● SUPPLIED PASSAGE:
Mr Johnson is obviously trying to get in ahead of the committee inquiry, which I am pleased to be taking part in. Unfortunately, the date on which I will appear has now been moved back by the committee. I will look to answer all of the questions that are raised with me at the appropriate time.

I do not agree with Mr Johnson’s assertions about the design of the vessels. We believe that the vessels are of a good design for the services that they will provide. Clearly, we are trying to move to decarbonise the fleet and dual-fuel propulsion systems are one means of doing that. We are looking forward and will ensure that we take full account of the need to decarbonise ferry travel for passengers and vehicles as we develop our future ferries plan and the vessel replacement and deployment plan.

On procurement, I remind the member that we are supporting a very important business in Inverclyde. I appreciate that his party are supportive of that, but I hope that it recognises that, in awarding the work to the yard, which is a good yard, we will ultimately see good vessels being delivered, notwithstanding the challenges that we had with previous management.

Ferry Procurement (Competition and Markets Authority)

To ask the Scottish Government what its response is to the Competition and Markets Authority’s analysis of its handling of ferry contracts and the potential effect that has on future procurement. (S5O-04125)

The Competition and Markets Authority's paper is not an analysis of our handling of ferry contracts; rather, it notes the CMA’s view on competition in the future procurement of vessels.

I am sure that we can all agree on the importance of securing Scotland’s shipbuilding industry. However, does the minister also agree that the disastrous mismanagement by the Scottish National Party that we have seen at Ferguson Marine is not sustainable?

[Records drawn from a data collection]
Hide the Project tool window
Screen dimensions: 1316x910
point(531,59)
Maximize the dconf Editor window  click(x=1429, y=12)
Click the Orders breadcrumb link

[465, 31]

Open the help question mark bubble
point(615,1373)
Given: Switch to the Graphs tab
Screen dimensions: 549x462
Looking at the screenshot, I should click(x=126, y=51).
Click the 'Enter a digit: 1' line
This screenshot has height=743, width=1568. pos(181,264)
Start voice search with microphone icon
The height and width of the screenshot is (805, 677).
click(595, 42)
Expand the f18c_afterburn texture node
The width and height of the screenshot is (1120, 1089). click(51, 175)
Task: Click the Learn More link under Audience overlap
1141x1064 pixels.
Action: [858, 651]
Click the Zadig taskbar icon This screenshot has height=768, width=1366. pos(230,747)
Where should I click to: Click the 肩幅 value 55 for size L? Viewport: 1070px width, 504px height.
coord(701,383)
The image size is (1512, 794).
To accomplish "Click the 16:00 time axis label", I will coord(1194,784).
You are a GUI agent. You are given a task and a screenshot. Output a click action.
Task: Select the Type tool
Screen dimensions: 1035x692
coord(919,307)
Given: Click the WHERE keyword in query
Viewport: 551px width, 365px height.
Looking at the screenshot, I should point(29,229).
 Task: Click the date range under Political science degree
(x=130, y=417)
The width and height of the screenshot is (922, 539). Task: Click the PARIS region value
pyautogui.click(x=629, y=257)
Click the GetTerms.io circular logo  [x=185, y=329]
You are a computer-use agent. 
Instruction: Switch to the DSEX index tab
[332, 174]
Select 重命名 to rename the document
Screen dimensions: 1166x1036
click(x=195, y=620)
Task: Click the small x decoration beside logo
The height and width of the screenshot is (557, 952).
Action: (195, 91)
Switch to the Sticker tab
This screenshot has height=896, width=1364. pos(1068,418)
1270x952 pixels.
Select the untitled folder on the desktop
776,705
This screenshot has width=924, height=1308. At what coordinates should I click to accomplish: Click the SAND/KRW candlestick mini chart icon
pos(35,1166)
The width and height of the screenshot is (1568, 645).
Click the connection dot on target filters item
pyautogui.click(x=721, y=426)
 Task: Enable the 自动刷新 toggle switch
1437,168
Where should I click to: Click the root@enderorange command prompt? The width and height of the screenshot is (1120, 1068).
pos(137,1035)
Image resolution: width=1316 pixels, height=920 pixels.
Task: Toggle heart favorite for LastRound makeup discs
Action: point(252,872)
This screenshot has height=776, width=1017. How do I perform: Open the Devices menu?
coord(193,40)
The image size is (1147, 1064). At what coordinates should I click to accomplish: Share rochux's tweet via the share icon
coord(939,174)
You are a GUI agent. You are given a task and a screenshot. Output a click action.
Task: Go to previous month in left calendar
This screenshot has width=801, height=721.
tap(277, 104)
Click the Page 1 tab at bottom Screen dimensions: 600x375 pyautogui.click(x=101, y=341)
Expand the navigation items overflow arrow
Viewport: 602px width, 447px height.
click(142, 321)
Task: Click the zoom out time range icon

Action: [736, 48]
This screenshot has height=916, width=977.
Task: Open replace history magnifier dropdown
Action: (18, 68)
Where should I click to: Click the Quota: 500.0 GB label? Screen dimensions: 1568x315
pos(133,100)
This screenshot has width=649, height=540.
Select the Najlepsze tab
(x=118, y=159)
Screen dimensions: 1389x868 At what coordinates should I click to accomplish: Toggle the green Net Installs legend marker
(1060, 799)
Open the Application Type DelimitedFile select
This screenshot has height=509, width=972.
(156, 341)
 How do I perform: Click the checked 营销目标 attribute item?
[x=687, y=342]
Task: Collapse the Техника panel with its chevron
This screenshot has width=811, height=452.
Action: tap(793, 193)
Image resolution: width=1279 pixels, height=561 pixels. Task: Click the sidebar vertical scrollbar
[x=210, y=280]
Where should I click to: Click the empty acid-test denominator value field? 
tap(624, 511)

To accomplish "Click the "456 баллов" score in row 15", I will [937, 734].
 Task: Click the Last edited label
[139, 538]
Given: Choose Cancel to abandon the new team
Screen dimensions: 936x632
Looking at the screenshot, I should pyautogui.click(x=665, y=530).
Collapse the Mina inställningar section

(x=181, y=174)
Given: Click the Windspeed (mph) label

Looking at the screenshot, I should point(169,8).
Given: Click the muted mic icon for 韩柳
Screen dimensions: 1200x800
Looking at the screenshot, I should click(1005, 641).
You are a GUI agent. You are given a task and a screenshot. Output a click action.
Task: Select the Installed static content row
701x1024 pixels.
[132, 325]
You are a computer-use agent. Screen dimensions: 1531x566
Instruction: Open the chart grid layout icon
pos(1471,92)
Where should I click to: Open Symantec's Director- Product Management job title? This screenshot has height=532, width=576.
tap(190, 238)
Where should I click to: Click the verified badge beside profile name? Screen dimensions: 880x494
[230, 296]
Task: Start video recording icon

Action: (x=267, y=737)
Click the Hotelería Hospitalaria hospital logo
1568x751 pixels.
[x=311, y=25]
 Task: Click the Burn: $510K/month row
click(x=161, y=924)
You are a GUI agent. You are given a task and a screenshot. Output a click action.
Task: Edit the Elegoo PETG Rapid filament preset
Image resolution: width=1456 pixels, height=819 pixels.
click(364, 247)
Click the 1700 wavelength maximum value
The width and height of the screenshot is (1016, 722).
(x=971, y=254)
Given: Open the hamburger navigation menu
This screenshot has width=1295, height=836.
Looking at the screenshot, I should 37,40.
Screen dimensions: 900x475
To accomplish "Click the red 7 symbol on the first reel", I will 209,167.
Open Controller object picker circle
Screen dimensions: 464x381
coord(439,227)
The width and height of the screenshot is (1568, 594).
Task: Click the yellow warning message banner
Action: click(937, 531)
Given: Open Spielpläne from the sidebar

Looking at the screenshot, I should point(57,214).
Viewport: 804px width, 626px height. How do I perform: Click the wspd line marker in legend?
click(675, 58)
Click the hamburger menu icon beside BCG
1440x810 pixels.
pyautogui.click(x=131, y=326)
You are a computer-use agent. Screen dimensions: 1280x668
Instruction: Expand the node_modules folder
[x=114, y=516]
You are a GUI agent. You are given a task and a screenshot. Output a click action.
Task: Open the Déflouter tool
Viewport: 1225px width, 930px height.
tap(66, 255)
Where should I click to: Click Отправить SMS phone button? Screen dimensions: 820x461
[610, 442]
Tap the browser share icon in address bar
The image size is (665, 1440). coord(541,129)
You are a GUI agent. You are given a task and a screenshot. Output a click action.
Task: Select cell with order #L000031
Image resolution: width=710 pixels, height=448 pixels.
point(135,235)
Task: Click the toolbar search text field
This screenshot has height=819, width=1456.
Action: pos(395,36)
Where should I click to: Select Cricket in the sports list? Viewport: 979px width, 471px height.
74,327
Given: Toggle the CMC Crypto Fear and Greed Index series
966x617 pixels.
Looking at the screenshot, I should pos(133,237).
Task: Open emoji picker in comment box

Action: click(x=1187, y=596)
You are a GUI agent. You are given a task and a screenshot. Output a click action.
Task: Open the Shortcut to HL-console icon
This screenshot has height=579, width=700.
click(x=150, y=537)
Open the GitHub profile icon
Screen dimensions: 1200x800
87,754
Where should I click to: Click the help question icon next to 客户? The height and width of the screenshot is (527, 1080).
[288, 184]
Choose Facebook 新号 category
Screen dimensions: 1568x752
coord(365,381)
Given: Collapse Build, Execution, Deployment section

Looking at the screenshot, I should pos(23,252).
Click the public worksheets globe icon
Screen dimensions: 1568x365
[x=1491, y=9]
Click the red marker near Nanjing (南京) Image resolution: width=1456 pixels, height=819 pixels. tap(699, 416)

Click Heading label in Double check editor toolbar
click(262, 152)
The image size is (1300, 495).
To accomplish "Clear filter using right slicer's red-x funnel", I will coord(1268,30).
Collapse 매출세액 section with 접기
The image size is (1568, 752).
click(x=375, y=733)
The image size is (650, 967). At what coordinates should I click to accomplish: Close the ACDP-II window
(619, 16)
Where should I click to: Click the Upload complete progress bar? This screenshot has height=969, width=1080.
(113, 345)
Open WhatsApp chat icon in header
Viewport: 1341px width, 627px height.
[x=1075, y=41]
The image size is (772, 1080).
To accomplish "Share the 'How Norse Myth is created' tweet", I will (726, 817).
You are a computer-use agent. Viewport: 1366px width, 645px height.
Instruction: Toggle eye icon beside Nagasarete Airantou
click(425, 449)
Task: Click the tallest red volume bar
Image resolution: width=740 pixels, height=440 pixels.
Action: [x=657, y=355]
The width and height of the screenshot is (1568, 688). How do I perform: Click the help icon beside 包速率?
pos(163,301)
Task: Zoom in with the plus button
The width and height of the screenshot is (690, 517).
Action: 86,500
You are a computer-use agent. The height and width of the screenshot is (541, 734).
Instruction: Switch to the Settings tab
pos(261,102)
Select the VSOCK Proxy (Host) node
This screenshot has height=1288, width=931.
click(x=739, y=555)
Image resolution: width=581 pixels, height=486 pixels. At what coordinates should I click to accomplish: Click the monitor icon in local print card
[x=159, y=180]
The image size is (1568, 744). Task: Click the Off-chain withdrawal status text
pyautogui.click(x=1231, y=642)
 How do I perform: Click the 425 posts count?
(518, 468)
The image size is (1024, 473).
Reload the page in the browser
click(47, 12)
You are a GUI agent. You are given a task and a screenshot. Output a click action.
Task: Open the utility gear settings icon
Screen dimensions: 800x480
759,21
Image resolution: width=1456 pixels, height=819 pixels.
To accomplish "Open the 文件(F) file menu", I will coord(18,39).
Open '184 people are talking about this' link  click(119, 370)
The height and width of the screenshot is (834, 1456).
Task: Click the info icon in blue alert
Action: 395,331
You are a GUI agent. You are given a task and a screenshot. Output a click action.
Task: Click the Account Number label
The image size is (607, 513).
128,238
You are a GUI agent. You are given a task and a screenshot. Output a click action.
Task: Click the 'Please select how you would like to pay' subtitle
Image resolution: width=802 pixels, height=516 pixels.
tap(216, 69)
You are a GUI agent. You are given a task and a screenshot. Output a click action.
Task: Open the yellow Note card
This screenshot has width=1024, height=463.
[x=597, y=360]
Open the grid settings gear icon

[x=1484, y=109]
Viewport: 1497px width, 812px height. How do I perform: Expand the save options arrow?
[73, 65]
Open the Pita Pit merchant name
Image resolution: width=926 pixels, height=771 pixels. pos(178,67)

● OBJECTIVES:
A - In the ferry debate transcript, what does the speaker say the Competition and Markets Authority's paper notes?
B - Carry on the ferry debate transcript from its last line.

● OUTPUTS:
A - It notes the CMA's view on competition in the future procurement of vessels.

B -
I am glad that Mr Balfour is not a member of the judiciary, because it is customary at an inquiry to hear the evidence from witnesses before coming to conclusions. As I said in my response to Mr Johnson, we fundamentally disagree with that assessment of the situation, and my colleagues and I are prepared to defend our position when we come before the committee as part of its inquiry. We will respect the results that come from the inquiry.

Not all of Mr Balfour’s colleagues have previously expressed support for shipbuilding in Inverclyde; not all of them have previously agreed with that position. I am glad to see a sign that the Conservative Party is, perhaps, beginning to support the shipbuilding industry after decades of neglect.

The Law Society of Scotland has stated that importance has to be placed not only on financial and commercial matters but on ensuring that procurement

“takes full account of other relevant considerations”.

Can the minister give an indication of some of the wider benefits that the recent issues relating to ferry contracts will have on the 300 jobs and on the local economy that the shipyard, which is in my constituency, supports?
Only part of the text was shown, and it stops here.